Sanak rantau, dari e-mail sabalah..

 

MalinSutan

 

From: Deni Suhairi 



Assalamu'alaikum WW,

 

Diambiak dari milist PKS, berisi tentang pandangan sex bebas menurut
urang2 liberal dan patuik awak waspadai karano alah disebar dengan
tertulis. Mudah2an awak bisa terhindar dari pandangan2 sarupo iko,
ataupun yang barupo tipu daya.

 

Wassalam

 

 

 "Islam Progresif" dan Seks Bebas
Friday, 08 January 2010 13:48 

Akibat logis konsep dekonstruksi kitab suci, bukan aneh dukungan kaum
liberal terhadap praktik seks bebas. Baca CAP Adian ke-276 

Oleh: Dr. Adian Husaini*

Di antara pegiat "Islam Progresif", atau "Islam Liberal", nama Sumanto
Al Qurtuby memang sudah bukan asing lagi. Alumnus Fakultas Syariah IAIN
Semarang ini terkenal dengan ide-ide liberalnya yang sangat berani. Di
sebuah Jurnal yang terbit di Fakultas Syariah IAIN Semarang, Justisia,
ia pernah mengusulkan agar sejumlah ayat Al-Quran diamandemen.
Belakangan, kaum liberal di Indonesia, semakin terbuka melontarkan
wacana perlunya proses "Desakralisasi Al-Quran".
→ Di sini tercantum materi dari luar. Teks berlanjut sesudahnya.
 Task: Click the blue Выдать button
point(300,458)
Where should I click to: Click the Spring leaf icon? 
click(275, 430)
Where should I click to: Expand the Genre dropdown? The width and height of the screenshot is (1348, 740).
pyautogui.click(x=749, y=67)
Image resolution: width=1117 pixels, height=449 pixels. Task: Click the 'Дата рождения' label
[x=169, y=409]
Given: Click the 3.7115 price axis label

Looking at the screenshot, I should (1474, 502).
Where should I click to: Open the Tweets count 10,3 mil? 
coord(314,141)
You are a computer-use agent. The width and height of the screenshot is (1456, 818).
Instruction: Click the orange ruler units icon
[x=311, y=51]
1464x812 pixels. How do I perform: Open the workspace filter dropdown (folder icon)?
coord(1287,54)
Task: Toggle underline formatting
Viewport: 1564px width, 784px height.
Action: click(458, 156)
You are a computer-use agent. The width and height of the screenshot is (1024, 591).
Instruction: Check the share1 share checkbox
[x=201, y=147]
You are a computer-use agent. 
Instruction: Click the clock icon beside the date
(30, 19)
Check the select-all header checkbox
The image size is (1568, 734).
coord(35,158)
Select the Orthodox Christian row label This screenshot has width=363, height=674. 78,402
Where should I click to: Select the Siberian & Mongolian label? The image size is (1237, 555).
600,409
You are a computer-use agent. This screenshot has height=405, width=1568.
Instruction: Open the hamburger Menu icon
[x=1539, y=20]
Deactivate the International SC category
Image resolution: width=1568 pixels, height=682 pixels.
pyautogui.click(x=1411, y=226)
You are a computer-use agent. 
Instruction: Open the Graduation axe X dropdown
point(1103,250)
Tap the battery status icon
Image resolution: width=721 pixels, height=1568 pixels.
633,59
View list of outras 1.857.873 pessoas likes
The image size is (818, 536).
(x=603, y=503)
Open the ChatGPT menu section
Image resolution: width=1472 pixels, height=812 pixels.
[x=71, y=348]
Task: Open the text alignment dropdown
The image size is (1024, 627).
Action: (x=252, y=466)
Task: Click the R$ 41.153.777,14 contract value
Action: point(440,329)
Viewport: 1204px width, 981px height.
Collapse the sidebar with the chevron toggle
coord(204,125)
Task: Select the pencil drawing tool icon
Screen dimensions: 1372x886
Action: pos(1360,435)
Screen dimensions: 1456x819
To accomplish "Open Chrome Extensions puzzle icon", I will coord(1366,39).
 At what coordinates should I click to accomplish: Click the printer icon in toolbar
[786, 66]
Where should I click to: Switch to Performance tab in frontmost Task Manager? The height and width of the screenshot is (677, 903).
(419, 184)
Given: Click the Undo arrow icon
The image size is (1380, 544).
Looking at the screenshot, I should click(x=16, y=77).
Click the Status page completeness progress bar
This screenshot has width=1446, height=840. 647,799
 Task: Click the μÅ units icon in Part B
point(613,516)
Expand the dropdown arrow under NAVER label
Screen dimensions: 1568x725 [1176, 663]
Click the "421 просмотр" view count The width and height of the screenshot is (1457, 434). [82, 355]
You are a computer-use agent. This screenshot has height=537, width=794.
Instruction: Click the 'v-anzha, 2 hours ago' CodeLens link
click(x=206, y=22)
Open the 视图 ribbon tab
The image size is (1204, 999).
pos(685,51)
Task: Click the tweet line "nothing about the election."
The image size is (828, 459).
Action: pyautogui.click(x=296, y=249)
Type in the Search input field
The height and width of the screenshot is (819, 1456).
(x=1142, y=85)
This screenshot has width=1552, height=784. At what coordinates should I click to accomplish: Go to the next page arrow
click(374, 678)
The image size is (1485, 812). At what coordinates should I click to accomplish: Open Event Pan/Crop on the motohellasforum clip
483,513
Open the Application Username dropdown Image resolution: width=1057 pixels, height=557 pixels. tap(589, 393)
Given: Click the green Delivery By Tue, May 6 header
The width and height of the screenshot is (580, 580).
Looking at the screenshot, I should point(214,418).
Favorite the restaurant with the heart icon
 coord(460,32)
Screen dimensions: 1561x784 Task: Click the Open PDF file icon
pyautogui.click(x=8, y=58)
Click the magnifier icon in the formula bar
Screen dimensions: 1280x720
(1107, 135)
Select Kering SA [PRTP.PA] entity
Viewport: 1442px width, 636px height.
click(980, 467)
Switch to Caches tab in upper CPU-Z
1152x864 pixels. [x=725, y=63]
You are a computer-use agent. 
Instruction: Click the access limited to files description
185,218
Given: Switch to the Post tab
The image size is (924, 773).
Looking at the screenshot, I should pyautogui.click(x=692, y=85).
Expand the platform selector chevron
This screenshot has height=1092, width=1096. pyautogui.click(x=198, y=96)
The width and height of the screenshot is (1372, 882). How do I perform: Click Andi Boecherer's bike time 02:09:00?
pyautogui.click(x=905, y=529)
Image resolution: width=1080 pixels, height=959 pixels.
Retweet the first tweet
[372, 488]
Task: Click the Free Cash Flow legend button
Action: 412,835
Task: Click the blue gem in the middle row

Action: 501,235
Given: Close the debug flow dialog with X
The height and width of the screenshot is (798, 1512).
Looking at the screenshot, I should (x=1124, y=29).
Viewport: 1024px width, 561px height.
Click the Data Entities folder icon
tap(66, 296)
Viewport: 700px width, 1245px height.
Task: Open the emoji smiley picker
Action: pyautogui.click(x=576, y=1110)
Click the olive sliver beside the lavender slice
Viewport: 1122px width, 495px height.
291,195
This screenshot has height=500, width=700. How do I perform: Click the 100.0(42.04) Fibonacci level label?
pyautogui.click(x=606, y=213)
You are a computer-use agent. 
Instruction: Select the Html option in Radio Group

Meskipun sudah terbiasa membaca berbagai pendapat liberal dan progresif
yang aneh-aneh, tetapi saya tetap terbelalak dan nyaris tak percaya, ada
sebuah tulisan yang secara terbuka mendukung praktik seks bebas, asal
dilakukan suka sama suka, tanpa paksaan. Tulisan Sumanto itu berjudul
"Agama, Seks, dan Moral", yang dimuat dalam sebuah buku berjudul Jihad
Melawan Ekstrimis Agama, Membangkitkan Islam Progresif (terbit pertama
Oktober 2009). Kita perlu "berterimakasih" kepada Sumanto yang secara
jujur dan terbuka melontarkan ide liberal dan progresif, sehingga lebih
mudah dipahami. Sebab, selama ini banyak yang mengemas ide "Islam
progresif" dan "Islam liberal" dengan berbagai kemasan indah dan
menawan, sehingga berhasil menyesatkan banyak orang.

Untuk lebih jelas menyimak persepsi "Islam Progresif" tentang seks bebas
ini, ada baiknya kita kutip agak panjang artikel dari penulis yang dalam
buku ini memperkenalkan dirinya sebagai kandidat doktor bidang
antropologi politik dan agama di Boston University. Kutipan ini ada di
halaman 182-184:

"Apa yang diwartakan oleh agama (Islam, Kristen dan lainnya) hanyalah
satu sisi saja dari sekian banyak persepsi tentang seks itu atau
katakanlah sex among others. Bahkan jika kita kaji lebih jauh, ajaran
Kristen atau Islam yang begitu "konservatif" terhadap tafsir teks
sebetulnya hanyalah reaksi saja atas peradaban Yunani (Hellenisme) yang
memandang seks secara wajar dan natural.. Kita tahu peradaban Yunani
telah merasuk ke wilayah Eropa (lewat Romawi) dan juga Timur Tengah di
Abad Pertengahan yang kemudian menimbulkan sejumlah ketegangan
kebudayaan. Oleh karena itu tidak selayaknya jika persepsi agama ini
kemudian dijadikan sebagai parameter untuk menilai, mengevaluasi dan
bahkan menghakimi pandangan di luar agama tentang seks.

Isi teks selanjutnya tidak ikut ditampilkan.